Enquanto Manuel Vicente continua foragido no exterior: Generais "Kopelipa" e "Dino" sentam-se no banco dos réus na próxima semana
Acusados pelos crimes de peculato, branqueamento de capitais e não só, os generais Manuel Hélder Vieira Dias Júnior “Kopelipa” e Leopoldino Fragoso do Nascimento “Dino”, vão sentar-se no banco dos réus do Tribunal Supremo (TS), a partir de segunda-feira, 10 de Março.
Por: Telson Mateus
Os dois antigos homens de confiança do falecido Presidente da República, José Eduardo dos Santos (JES), começam a ser julgados no próximo, três dias depois da abertura do ano judicial 2025, que acontece hoje, sexta-feira, na província do Uíge.
Manuel Hélder Vieira Dias Júnior e Leopoldino Fragoso do Nascimento, segundo avançou o Novo Jornal esta semana, serão os primeiros arguidos que o TS vai julgar neste ano de 2025.
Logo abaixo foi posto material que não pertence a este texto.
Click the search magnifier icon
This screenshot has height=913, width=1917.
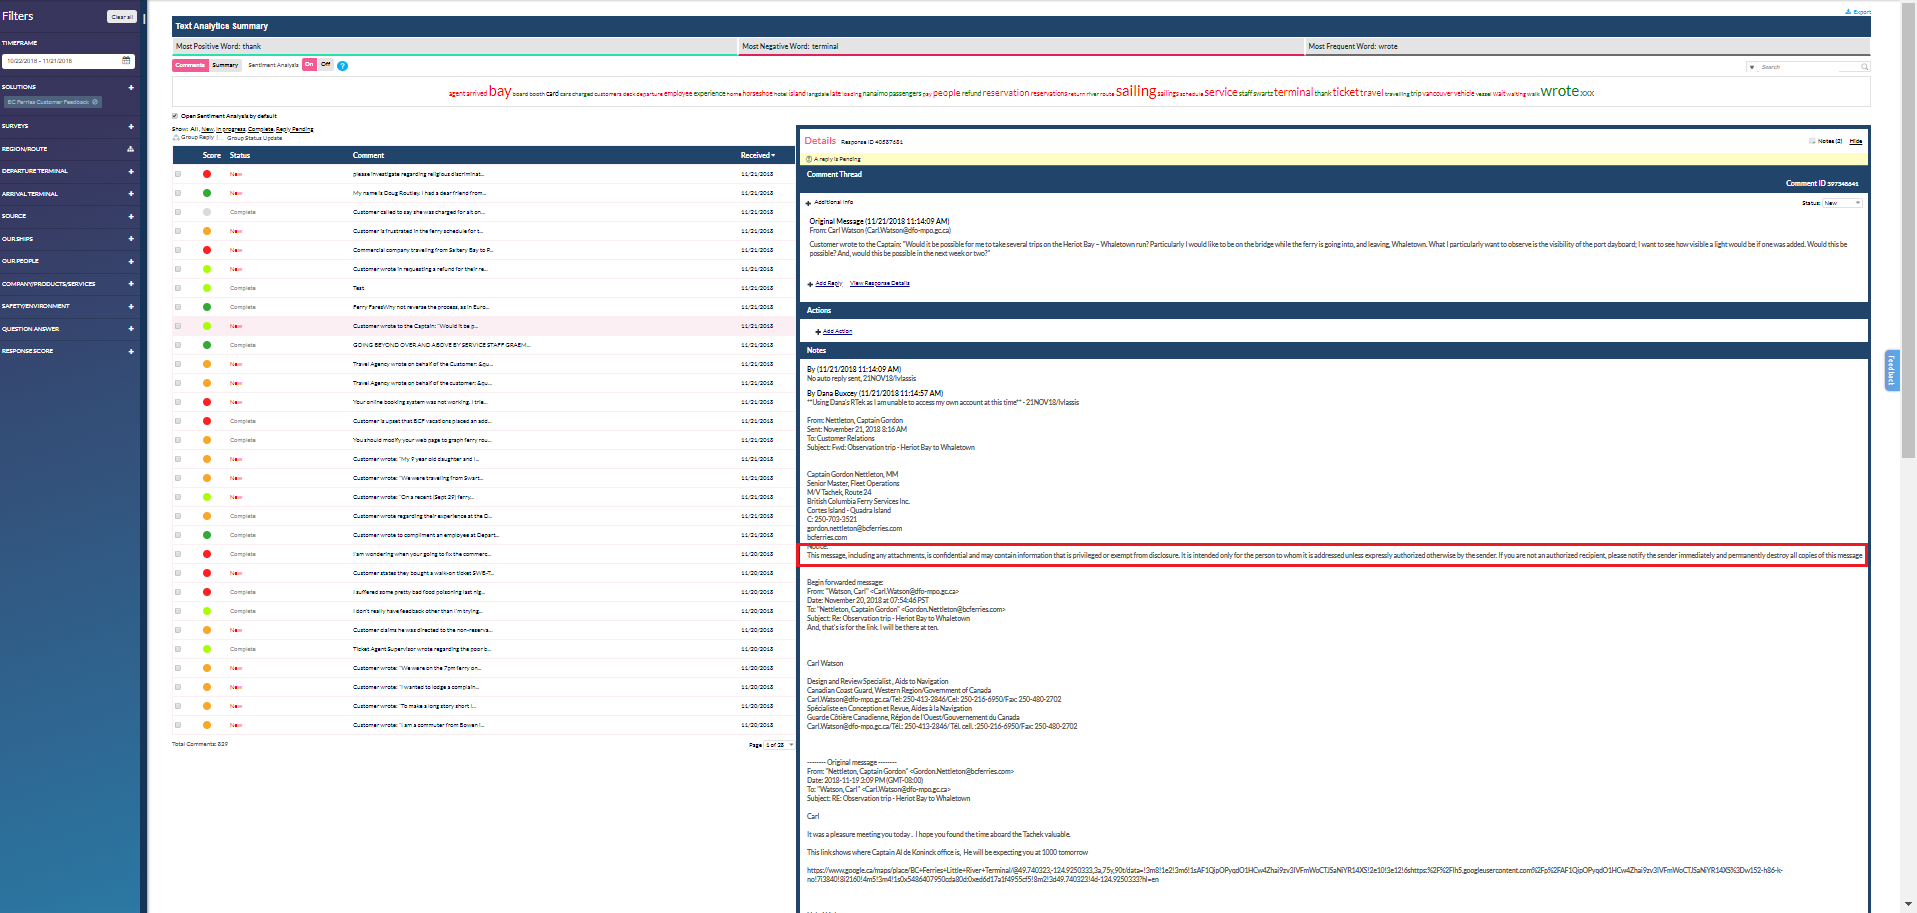pos(1864,67)
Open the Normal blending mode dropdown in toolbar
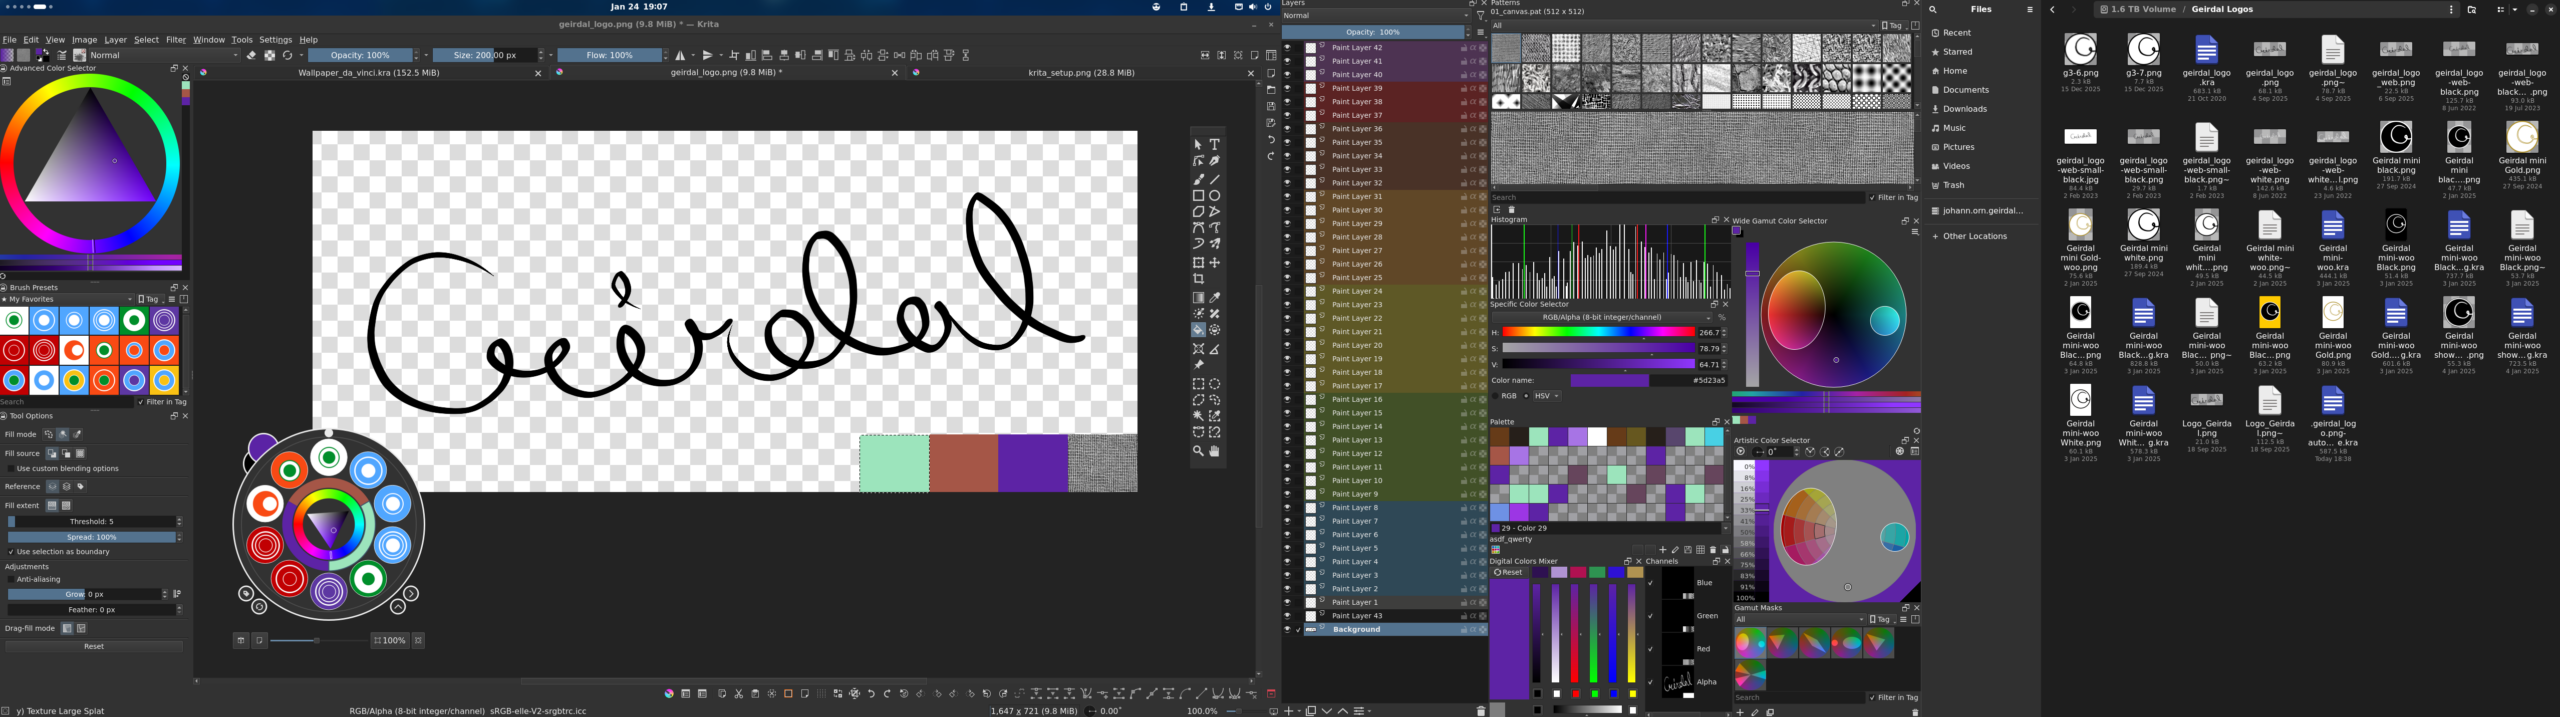The width and height of the screenshot is (2560, 717). (163, 56)
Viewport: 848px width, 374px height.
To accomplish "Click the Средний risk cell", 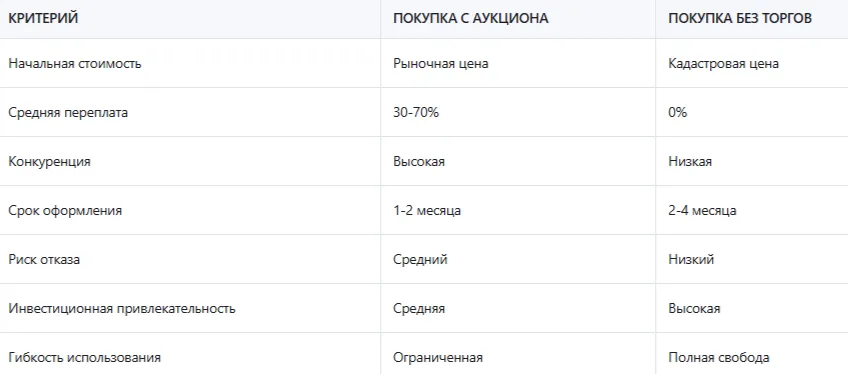I will click(x=420, y=260).
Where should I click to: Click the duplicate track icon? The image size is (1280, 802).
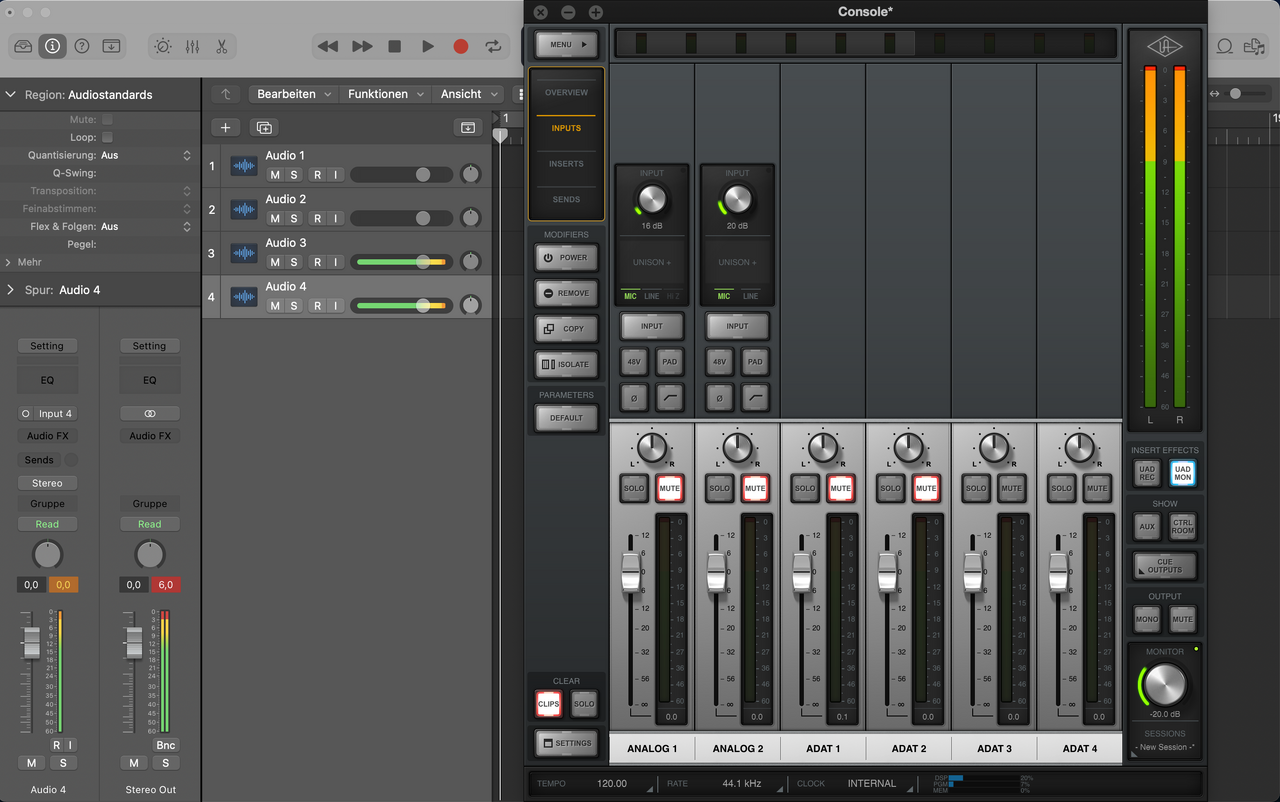tap(264, 127)
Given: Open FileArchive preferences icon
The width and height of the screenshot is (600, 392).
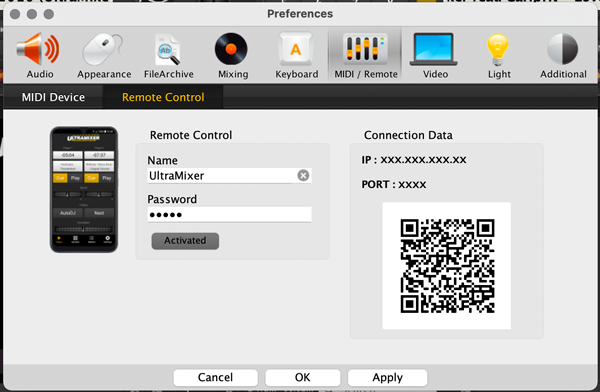Looking at the screenshot, I should tap(168, 49).
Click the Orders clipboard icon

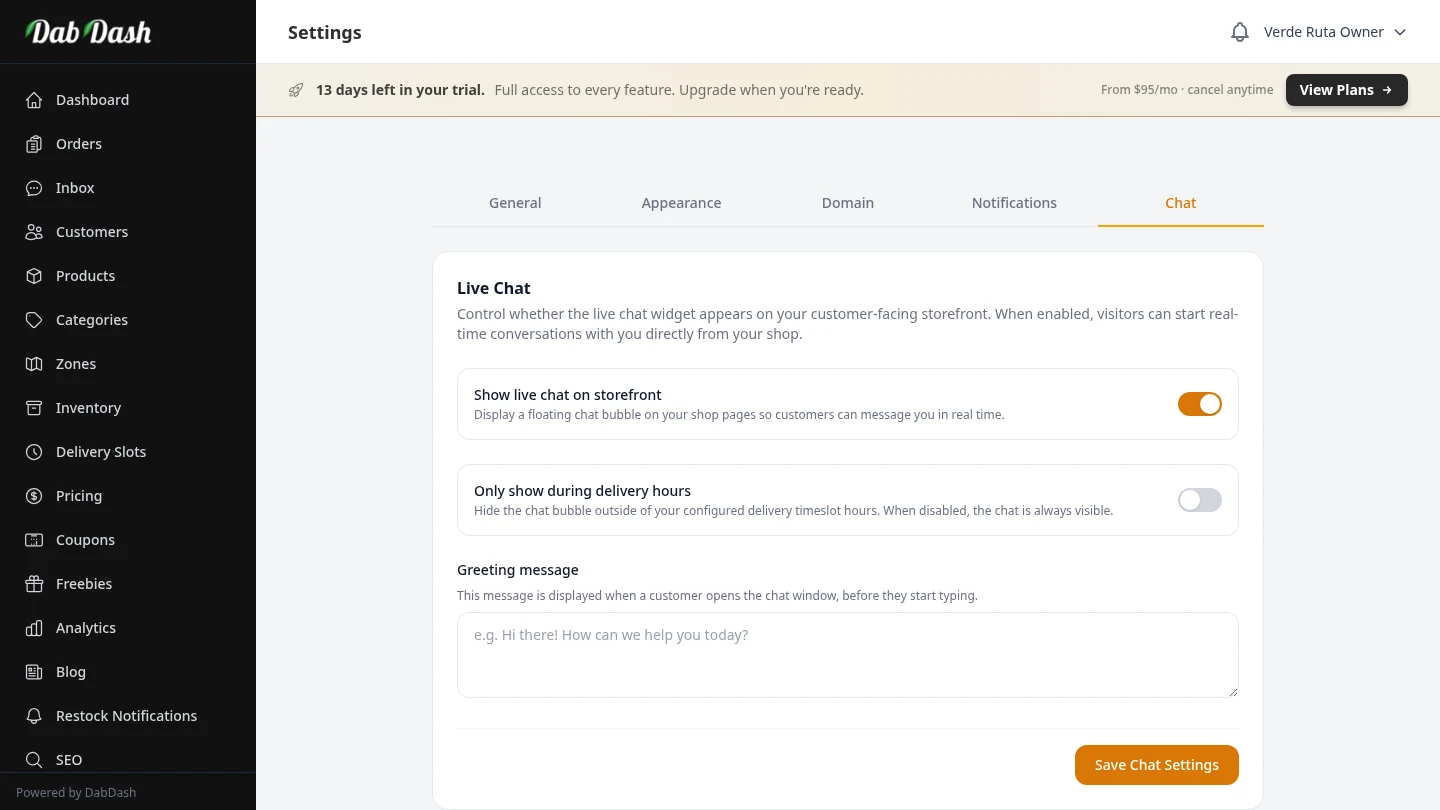pos(34,144)
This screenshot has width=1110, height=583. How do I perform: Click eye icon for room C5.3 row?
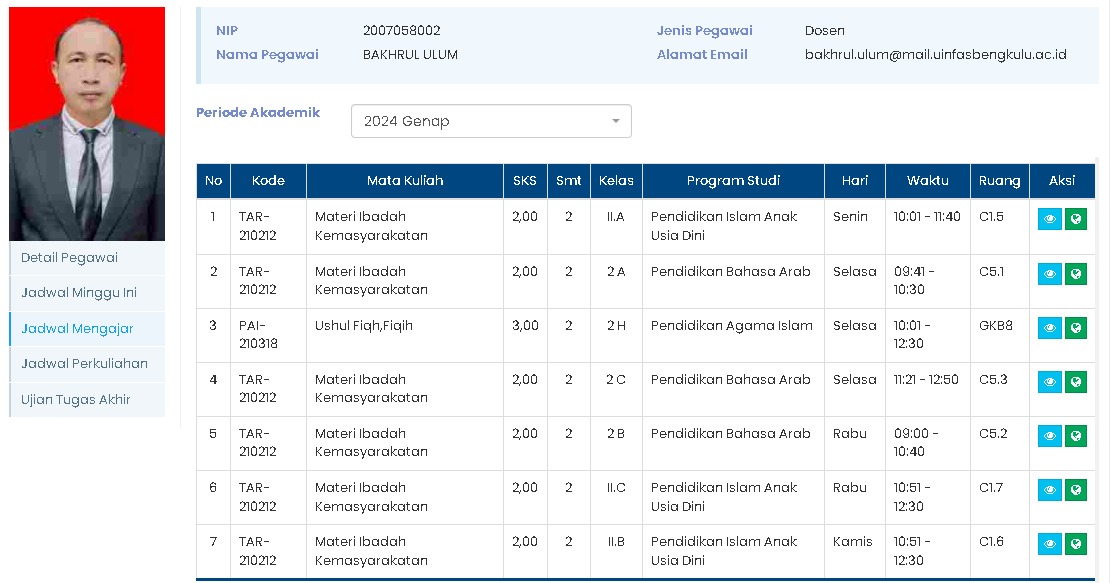tap(1049, 381)
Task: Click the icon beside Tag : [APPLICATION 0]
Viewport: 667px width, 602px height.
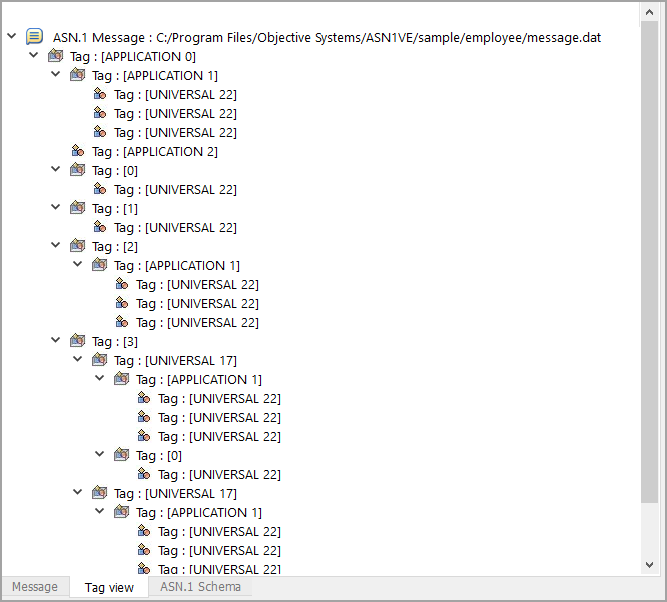Action: pyautogui.click(x=56, y=56)
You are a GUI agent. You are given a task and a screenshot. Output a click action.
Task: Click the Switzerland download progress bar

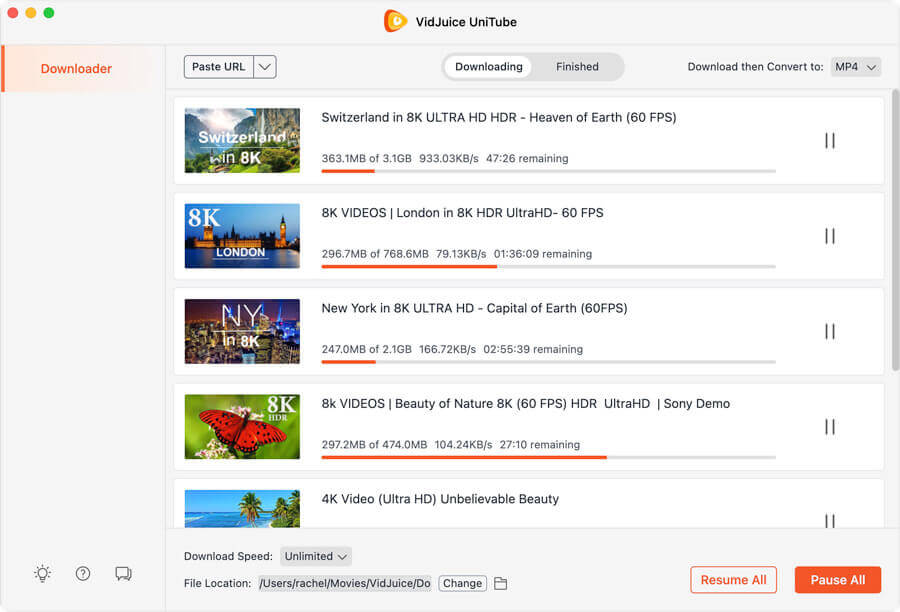click(548, 172)
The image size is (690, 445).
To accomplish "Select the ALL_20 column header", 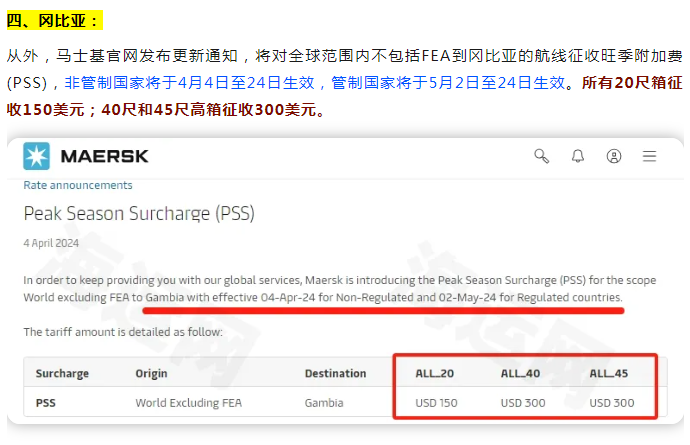I will click(434, 373).
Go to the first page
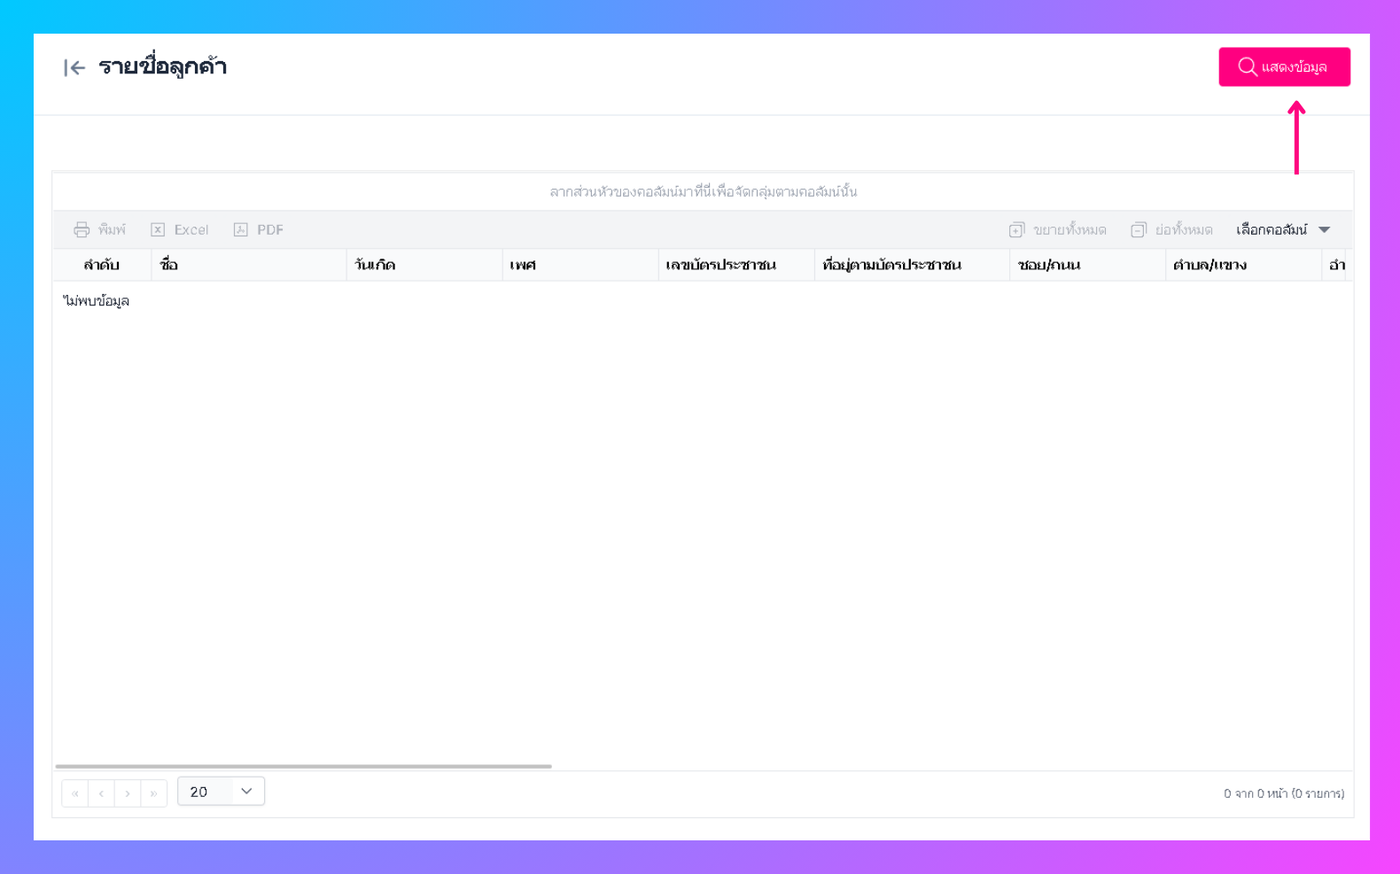The width and height of the screenshot is (1400, 874). pos(75,793)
Para além destes dois antigos homens de confiança de JES, que faleceu em Barcelona, Espanha, em Julho de 2022, o Ministério Público (MP) arrolou no mesmo processo, as empresas China international Found (CIF), Plansmart International Limited e Utter Right International Limited.
O julgamento estava inicialmente marcado para Dezembro do ano, altura em que foi adiado pelo facto do processo ser complexo e as partes (arguidos e advogados) terem apenas sido notificados com uma antecedência de menos de cinco dias antes do arranque do julgamento, o que contrariava a lei.
Entretanto, os arguidos são acusados da prática dos crimes de peculato, burla por defraudação, falsificação de documentos, associação criminosa, abuso de poder, branqueamento de capitais e tráfico de influências.
O processo de julgamento será conduzido pela veneranda juíza Anabela Valente, que tem como adjuntos os juízes Martinho Nunes e Inácio Paixão, e conta com 38 declarantes, entre eles o professor catedrático Carlos Feijó, que foi ministro de Estado e Chefe da Casa Civil do Presidente da República, na era de JES, Norberto Garcia, e a actual ministra da Acção Social, Família e Promoção da Mulher, Ana Paula do Sacramento Neto.
Consta da acusação que os generais “Kopelipa” e “Dino”, alegadamente, engendraram um plano para enganar o Estado e, a pretexto de uma reestruturação, apropriaram-se de imóveis construídos com fundos públicos e comercializaram-nos como se fossem deles.
Manuel Vicente passa despercebido da justiça
Por outro lado, a justiça angolana continua a deixar de lado, Manuel Vicente, antigo "homem forte" da Sonangol e ex-vice presidente da República no consulado de JES, acusado, em 2017, em Portugal de vários crimes, entre os quais de corrupção, tendo na ocasião sido constituído arguido.
O antigo vice-presidente de Angola, Manuel Vicente, e mais três antigos executivos da Sonangol foram acusados na Procuradoria Geral da República (PGR) Portugal de esquemas de corrupção e branqueamento de capitais quando exerciam funções na petrolífera.
Manuel Vicente foi acusado pelo Ministério Público português de corromper o antigo procurador Orlando Figueira com 760 mil euros para que este arquivasse dois processos em que o mesmo estava a ser investigado.
Numa nota da procuradoria-geral da República de Portugal, Manuel Vicente é ainda suspeito de branqueamento de capitais e falsificação de documentos.
Entretanto, não obstante o processo ter sido encaminhado para Angola, a pedido das autoridades angolanas, entre eles, o próprio presidente João Lourenço e de já ter terminado o período de imunidades do ex-vice presidente, Manuel Vicente continua a viver à grande e à francesa no exterior do País onde se refugiou para fugir da justiça, sem que a procuradoria consiga localizá-lo, terminar o processo de acusação ou mandar detê-lo.